1. Der Zweck der Pflichtverteidigung, die ein Rechtsanwalt grundsätzlich übernehmen muss (§ 49 Abs. 1 BRAO), besteht – ausschließlich – darin, im öffentlichen Interesse dafür zu sorgen, dass der Beschuldigte in schwerwiegenden Fällen (§ 140 StPO) rechtskundigen Beistand erhält und der ordnungsgemäße Verfahrensablauf gewährleistet wird (vgl. BVerfG, Beschluss vom 8. April 1975 – 2 BvR 207/75, BVerfGE 39, 238, 242; OLG Hamm, Beschluss vom 1. Juni 1993 – 3 Ws 286/93, MDR 1993, 1226; OLG Düsseldorf, Beschluss vom 2. Dezember 1985 – 2 Ws 652/85, NStZ 1986, 138). Die Beiordnung eines Verteidigers erfolgt demzufolge nicht in dessen, sondern allein im öffentlichen Interesse zum Schutz des Beschuldigten. Ein Rechtsanwalt hat deshalb keinen aus eigenem Recht ableitbaren Anspruch darauf, in einer bestimmten Strafsache zum Verteidiger bestellt zu werden, eine ihm übertragene Pflichtverteidigung weiterzuführen und seiner – drohenden oder vollzogenen – Abberufung entgegenzutreten (vgl. OLG Düsseldorf, Beschluss vom 2. Dezember 1985 – 2 Ws 652/85, NStZ 1986, 138). Anders als die Ablehnung der von ihm nach § 49 Abs. 2 i.V.m. § 48 Abs. 2 BRAO beantragten Aufhebung seiner Beiordnung, die ihn mit Blick auf die ihm aus § 49 Abs. 1 BRAO erwachsende Berufspflicht in seinem Recht auf Berufsausübungsfreiheit nach Art. 12 Abs. 1 GG beeinträchtigen kann (vgl. BGH, Beschluss vom 5. März 2020 – StB 6/20, NJW 2020, 1534 Rn. 3 ff.; s. auch BVerfG, Beschluss vom 8. April 1975 – 2 BvR 207/75, BVerfGE 39, 238, 241 f.), ist die Rücknahme der Bestellung kein ihn beschwerender Eingriff in sein Grundrecht aus Art. 12 Abs. 1 GG (vgl. BVerfG, Beschluss vom 8. April 1975 – 2 BvR 207/75, BVerfGE 39, 238, 241 f.; so auch BVerfG, Beschlüsse vom 14. Oktober 1997 – 2 BvQ 32/97, NJW 1998, 444; vom 11. März 1997 – 2 BvR 325/97, NStZ-RR 1997, 202, 203).
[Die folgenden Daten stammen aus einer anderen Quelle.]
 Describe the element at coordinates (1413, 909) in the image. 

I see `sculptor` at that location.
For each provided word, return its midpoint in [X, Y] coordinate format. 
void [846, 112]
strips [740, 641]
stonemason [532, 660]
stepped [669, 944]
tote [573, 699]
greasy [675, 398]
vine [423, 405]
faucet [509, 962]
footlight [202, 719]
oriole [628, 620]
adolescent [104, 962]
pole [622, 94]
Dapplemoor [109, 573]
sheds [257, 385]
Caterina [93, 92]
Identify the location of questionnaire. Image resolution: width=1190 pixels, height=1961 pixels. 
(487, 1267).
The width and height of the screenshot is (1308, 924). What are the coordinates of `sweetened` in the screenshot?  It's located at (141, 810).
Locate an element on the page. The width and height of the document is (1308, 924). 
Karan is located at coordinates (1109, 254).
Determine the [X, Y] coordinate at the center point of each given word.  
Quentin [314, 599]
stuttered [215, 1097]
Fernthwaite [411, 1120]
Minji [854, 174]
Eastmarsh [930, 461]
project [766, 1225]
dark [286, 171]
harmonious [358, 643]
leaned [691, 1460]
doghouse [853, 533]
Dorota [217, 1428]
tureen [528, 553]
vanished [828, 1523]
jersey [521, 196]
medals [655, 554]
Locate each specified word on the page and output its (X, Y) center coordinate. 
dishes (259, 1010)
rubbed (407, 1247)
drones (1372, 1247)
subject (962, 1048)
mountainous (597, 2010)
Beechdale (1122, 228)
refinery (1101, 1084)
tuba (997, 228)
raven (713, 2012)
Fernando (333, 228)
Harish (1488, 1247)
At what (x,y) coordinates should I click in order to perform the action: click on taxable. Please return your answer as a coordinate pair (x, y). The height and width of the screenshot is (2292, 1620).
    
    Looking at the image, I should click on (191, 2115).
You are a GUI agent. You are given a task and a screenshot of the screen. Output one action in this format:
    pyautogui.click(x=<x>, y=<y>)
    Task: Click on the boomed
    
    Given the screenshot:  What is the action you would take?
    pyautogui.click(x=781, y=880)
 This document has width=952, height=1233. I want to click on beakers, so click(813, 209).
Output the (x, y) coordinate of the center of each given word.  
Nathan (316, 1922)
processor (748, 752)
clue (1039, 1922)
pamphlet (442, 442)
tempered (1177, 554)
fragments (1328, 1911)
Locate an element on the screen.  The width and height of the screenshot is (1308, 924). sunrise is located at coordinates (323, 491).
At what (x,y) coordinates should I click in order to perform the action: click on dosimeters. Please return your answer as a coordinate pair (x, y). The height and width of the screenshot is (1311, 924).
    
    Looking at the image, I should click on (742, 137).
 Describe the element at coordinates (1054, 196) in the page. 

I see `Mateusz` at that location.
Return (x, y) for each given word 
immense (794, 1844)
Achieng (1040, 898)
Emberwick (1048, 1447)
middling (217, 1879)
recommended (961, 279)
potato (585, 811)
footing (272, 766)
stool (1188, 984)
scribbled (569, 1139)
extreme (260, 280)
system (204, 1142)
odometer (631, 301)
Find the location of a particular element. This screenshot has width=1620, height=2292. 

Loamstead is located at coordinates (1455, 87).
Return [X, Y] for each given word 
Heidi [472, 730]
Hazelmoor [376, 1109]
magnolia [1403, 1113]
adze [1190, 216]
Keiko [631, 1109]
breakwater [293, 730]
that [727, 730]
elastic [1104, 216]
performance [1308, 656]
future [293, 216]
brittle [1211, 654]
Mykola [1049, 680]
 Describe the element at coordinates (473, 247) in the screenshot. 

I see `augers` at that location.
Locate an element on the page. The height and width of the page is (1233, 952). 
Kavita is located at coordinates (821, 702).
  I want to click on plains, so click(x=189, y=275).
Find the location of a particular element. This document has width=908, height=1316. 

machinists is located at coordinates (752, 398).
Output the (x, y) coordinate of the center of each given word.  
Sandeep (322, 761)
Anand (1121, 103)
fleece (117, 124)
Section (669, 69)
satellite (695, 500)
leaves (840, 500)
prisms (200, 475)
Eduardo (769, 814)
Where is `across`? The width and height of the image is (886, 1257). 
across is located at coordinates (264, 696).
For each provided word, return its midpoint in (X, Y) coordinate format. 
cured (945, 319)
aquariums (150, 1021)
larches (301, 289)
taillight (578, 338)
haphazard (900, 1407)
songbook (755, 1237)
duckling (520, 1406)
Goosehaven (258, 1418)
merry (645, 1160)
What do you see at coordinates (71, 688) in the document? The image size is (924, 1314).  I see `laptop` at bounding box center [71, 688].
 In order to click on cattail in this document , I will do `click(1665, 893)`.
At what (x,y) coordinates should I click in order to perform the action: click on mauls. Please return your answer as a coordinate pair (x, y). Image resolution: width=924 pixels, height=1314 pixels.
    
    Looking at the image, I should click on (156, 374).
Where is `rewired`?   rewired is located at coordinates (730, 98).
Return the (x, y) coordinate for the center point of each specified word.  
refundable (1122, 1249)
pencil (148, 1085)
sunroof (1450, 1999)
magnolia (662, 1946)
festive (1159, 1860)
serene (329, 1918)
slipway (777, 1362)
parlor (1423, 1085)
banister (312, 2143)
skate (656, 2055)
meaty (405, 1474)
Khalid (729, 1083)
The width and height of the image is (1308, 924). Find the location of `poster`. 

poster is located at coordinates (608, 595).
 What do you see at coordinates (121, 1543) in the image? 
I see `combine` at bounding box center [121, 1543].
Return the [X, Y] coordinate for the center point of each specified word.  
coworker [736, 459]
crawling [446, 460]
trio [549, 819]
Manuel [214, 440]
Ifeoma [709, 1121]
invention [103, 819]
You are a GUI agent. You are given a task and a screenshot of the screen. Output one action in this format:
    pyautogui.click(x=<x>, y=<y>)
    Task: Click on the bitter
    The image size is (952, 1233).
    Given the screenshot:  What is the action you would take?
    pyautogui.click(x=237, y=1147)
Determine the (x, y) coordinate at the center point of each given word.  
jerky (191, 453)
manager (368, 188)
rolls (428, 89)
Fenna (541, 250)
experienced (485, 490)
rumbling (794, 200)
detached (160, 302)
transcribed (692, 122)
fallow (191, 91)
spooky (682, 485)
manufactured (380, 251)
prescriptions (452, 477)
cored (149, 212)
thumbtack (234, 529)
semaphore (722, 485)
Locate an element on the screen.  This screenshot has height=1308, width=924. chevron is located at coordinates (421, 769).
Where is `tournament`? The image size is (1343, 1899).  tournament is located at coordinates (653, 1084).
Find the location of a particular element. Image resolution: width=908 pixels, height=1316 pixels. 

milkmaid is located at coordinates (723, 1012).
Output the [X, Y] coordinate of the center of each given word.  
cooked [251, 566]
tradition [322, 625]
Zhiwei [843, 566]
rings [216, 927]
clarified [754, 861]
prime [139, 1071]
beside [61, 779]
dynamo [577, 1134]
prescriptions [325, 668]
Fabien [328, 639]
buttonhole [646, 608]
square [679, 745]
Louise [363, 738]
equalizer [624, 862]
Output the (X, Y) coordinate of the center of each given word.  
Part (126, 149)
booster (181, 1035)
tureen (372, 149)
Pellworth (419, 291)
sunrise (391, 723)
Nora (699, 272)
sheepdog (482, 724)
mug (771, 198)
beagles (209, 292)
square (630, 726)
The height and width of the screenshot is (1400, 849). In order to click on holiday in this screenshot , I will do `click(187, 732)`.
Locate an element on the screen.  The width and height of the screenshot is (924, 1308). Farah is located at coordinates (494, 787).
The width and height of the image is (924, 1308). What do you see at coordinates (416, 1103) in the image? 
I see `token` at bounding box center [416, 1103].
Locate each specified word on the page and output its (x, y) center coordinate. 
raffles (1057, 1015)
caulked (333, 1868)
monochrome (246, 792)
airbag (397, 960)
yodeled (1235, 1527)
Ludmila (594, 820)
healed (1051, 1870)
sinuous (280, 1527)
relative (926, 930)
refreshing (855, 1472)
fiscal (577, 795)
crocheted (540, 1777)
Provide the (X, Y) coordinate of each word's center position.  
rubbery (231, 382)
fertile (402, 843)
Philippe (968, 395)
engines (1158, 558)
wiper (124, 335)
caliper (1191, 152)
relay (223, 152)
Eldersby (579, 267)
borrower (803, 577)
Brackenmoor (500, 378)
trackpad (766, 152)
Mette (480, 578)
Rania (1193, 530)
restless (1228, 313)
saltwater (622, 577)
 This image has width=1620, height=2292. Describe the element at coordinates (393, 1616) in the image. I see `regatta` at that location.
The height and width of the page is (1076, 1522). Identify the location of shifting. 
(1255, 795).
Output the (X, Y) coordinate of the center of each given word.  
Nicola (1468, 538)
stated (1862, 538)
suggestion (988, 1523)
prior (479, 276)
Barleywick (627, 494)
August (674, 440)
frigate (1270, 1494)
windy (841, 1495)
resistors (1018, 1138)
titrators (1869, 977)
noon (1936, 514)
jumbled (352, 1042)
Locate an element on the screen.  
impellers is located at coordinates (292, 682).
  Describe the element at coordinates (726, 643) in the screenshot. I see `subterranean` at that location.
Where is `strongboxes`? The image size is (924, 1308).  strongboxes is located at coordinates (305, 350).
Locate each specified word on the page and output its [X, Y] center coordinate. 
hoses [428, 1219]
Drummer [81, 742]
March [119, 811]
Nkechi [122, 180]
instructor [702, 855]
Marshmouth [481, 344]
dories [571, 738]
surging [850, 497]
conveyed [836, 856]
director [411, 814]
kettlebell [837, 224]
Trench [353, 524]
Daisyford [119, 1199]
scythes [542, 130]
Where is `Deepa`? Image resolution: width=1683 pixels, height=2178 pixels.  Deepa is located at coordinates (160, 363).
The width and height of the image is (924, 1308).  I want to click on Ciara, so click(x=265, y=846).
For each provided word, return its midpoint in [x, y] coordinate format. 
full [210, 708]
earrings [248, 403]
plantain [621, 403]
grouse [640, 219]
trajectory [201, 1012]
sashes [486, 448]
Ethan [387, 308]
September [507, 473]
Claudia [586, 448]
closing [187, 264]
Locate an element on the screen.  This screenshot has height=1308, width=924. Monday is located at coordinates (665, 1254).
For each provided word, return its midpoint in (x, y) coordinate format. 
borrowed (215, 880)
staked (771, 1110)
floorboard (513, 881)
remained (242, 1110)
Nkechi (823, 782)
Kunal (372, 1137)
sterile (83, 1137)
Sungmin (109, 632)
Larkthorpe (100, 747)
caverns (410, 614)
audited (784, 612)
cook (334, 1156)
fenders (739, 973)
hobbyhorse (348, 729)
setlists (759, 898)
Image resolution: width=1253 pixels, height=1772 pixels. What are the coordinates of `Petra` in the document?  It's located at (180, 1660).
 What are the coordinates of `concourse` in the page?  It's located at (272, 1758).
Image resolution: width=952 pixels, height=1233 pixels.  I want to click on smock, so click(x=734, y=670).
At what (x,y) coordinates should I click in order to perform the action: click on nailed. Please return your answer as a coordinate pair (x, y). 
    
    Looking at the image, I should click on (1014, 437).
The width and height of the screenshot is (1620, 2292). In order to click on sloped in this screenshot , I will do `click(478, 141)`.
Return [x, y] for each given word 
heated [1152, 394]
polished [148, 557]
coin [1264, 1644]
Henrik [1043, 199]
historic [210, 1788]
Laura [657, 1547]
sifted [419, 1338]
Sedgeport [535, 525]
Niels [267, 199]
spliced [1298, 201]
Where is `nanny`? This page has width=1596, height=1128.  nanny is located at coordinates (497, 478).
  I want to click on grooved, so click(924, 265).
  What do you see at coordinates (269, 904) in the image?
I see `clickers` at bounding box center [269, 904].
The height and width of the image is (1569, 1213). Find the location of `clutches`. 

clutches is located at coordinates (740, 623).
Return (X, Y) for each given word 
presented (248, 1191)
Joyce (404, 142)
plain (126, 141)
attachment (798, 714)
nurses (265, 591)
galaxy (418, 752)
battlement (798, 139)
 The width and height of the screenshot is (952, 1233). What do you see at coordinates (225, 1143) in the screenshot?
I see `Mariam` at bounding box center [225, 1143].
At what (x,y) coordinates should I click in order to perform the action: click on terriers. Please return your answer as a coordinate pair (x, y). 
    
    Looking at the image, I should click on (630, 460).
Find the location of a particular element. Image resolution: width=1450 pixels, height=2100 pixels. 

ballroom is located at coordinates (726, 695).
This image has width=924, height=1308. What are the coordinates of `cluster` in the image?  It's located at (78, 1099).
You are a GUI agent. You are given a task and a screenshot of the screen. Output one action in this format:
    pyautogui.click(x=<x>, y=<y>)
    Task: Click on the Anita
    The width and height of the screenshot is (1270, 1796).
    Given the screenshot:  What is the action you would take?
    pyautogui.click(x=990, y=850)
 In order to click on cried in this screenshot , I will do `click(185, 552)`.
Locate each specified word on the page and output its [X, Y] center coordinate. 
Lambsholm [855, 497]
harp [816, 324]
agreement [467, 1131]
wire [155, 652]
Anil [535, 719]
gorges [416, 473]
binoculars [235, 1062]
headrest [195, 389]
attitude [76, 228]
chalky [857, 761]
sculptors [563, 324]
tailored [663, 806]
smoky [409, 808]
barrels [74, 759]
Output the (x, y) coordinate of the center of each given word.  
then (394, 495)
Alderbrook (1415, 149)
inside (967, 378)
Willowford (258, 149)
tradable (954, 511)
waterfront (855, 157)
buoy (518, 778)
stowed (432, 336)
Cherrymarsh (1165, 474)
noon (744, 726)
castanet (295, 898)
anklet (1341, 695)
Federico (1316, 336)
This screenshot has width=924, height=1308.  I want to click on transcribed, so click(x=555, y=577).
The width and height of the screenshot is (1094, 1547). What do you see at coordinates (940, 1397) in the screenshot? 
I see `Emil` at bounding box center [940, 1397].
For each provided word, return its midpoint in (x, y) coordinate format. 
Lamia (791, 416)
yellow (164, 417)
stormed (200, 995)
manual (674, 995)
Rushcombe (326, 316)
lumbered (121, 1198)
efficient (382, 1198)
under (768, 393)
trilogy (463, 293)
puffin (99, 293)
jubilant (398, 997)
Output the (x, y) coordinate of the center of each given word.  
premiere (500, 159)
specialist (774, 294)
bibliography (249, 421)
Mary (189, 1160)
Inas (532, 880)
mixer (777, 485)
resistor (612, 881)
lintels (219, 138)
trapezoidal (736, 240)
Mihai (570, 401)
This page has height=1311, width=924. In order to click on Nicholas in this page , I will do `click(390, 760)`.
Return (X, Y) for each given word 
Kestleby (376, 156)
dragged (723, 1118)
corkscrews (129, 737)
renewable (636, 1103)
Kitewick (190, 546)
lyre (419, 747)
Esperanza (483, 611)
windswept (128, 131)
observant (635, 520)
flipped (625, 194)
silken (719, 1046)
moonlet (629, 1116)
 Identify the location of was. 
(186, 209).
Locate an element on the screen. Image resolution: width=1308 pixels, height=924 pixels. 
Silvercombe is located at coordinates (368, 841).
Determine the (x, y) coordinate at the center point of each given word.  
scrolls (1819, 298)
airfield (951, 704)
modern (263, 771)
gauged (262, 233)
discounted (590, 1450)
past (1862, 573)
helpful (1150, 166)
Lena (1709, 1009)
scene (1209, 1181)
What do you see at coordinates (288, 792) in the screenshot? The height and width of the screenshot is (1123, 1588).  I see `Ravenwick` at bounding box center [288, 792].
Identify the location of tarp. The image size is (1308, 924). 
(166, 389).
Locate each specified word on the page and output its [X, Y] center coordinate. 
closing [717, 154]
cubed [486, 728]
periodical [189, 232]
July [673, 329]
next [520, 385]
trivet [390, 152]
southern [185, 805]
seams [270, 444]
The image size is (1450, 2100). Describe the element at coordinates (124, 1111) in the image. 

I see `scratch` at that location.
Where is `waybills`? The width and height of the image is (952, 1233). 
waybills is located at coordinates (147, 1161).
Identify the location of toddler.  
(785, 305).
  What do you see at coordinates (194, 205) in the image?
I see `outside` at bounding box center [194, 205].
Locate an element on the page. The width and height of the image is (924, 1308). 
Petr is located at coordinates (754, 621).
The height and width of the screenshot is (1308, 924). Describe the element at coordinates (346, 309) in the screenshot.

Aus der ihm durch die staatliche Indienstnahme zukommenden öffentlichen Funktion folgt nichts anderes (so aber Hilgendorf, NStZ 1996, 1, 7; SSW-StPO/Beulke, 4. Aufl., § 143 Rn. 29), denn die Aufgabenerfüllung im öffentlichen Interesse endet mit der Aufhebung der Bestellung. Mit Blick auf seine öffentliche Funktion liegt auch keine vergleichbare Interessenlage zu einem Wahlverteidiger und dessen Beschwerderecht aus § 138d Abs. 6 Satz 1 StPO vor (anders Hilgendorf, NStZ 1996, 1, 6 f.). Zudem darf der ausgeschlossene Wahlverteidiger in dem betreffenden Verfahren für den Angeklagten in keiner Form mehr auftreten (vgl. Meyer-Goßner/Schmitt, StPO, 63. Aufl., § 138a Rn. 22), während der Pflichtverteidiger nach seiner Abberufung grundsätzlich weiterhin als Wahlverteidiger tätig werden kann (vgl. BVerfG, Beschluss vom 8. April 1975 – 2 BvR 207/75, BVerfGE 39, 238, 245 f.). Da dem Verteidiger kein Anspruch auf Fortführung des Pflichtverteidigermandats zusteht, vermögen – anders als der Beschwerdeführer meint – damit ggf. verbundene wirtschaftliche Interessen oder ein Rehabilitationsinteresse eine Rechtsbetroffenheit ebenfalls nicht auszulösen.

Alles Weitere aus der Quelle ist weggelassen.